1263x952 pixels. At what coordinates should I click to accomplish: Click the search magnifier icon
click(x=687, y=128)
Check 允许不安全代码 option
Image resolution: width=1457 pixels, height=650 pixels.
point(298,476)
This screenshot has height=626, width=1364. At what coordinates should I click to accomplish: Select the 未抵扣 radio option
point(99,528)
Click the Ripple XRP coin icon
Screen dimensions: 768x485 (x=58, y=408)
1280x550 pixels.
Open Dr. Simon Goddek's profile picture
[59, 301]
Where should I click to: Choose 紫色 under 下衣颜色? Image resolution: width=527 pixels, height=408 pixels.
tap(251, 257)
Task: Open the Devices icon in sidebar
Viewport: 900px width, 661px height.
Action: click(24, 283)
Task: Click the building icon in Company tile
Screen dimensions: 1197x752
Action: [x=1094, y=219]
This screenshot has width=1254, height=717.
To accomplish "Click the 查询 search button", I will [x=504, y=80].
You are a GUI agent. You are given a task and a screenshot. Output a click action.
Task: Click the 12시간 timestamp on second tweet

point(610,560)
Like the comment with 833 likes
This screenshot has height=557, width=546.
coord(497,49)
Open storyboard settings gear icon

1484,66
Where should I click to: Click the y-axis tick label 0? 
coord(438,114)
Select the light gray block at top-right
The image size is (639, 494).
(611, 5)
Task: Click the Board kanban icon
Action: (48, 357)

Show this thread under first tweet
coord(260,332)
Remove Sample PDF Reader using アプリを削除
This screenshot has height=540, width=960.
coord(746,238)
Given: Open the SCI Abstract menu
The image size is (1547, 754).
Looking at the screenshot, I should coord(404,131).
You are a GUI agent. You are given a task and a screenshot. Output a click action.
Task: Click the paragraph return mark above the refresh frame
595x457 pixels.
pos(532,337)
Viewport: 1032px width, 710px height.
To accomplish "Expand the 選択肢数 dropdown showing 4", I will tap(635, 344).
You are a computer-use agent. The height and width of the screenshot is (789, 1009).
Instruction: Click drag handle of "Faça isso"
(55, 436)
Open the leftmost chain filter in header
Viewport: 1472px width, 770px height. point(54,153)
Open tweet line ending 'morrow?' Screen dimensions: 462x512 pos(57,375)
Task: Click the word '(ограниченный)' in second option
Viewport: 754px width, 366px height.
════════════════
What you should do
Return every line above in which the string "will" occurs.

Solution for this exercise
To accomplish "Click the 查询 search button", I will [x=504, y=80].
To accomplish "Expand the 選択肢数 dropdown showing 4", I will tap(635, 344).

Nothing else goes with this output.